Why not “dive into our world of wonder” at 29Rooms in New York full of immersive installations “where YOU are centre stage”, “live the dream” at San Francisco’s Museum of Ice Cream, or “bask in multi-sensory, psychedelic pizza joy” at the Museum of Pizza?

Or if the US is a bit far, there’s eggventuring to be done at the Shanghai Egg House, swinging on giant eggshells or frolicking sunny side up on a bouncy frying pan. Even Nanjing had its own selfie popup earlier this year, Warm Box, where you could bathe in rubber ducks and gallivant through sheets of fluorescent plastic.

If the best bit about art is you, then selfie museums are where it’s at. If however you chime more with the dictionary definition of museum; a building in which objects of historical, scientific, artistic, or cultural interest are stored and exhibited, then you might think otherwise. 

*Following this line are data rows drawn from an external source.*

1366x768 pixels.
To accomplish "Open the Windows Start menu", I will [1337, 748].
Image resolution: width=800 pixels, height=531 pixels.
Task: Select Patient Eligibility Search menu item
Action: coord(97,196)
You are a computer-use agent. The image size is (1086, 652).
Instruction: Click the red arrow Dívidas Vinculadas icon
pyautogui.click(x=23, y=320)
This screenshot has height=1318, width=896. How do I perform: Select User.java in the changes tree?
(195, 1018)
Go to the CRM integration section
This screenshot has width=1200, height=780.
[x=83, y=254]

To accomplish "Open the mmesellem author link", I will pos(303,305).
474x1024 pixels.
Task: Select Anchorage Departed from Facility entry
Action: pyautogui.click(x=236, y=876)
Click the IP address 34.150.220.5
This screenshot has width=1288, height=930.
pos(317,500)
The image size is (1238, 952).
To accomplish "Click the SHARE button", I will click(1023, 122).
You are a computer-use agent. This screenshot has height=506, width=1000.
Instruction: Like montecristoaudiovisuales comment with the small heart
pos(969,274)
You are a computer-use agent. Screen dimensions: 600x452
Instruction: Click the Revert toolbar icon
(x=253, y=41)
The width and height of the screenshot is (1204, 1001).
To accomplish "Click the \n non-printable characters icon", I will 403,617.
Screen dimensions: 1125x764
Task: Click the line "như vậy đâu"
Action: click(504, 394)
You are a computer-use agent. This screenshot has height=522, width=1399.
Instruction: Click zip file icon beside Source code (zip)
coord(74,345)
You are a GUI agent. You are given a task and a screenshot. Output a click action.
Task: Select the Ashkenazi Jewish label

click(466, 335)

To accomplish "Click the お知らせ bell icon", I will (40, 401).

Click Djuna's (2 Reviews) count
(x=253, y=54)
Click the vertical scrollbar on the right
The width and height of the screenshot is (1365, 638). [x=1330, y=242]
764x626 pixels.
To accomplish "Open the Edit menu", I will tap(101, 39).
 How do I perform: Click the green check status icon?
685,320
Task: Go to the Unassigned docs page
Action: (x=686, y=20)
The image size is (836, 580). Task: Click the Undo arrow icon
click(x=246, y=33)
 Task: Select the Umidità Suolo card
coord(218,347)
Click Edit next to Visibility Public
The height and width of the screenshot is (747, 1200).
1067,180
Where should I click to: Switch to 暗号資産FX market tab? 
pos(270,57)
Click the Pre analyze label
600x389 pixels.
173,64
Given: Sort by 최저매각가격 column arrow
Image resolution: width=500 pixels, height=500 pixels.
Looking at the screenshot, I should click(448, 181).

So are these highly instagramable (or Wechat-able) “selfie factories” and “knock-off museums” as they’ve been called, just a load of narcissistic nonsense? Or is there really something we can gain from them?

The art world tends to take a snobbish attitude towards anything popular, meaning selfie museums are quickly dismissed as kitsch. But where do you draw the line when it comes to immersive installation? Yayoi Kusama’s infinity rooms combine hanging lights with mirrors to create kaleidoscopic havens that are, quite frankly, awesome, while Rain Room, developed by Florian Ortkrass, Hannes Koch and Stuart Wood, founders of Random International, pours on everything but the people who walk beneath it.

These immersive works, like selfie museums, draw enormous crowds. They get people out. But is a visit to the Colour Factory, andytopia or Dream House really about the sensations and emotions you feel when knee deep in sprinkles, or are visitors seeking a dopamine rush from clocking up likes on social media? Egg House, we are told, is a place for “shareable fun time to spend with friends and family”, but founder Xu Biubiu admits that most people are there for photos. “In modern cities”, she says, “Everyone has pressure to get content for social media”. 

Selfie museums, and the filtered, virtual experiences they create, are on the whole, short-lived popup affairs. At ¥60 and ¥200 a pop for the Shanghai Egg House, they’re not cheap either. But the market for funky photo spots is huge and museums would be stupid not to ignore that fact completely.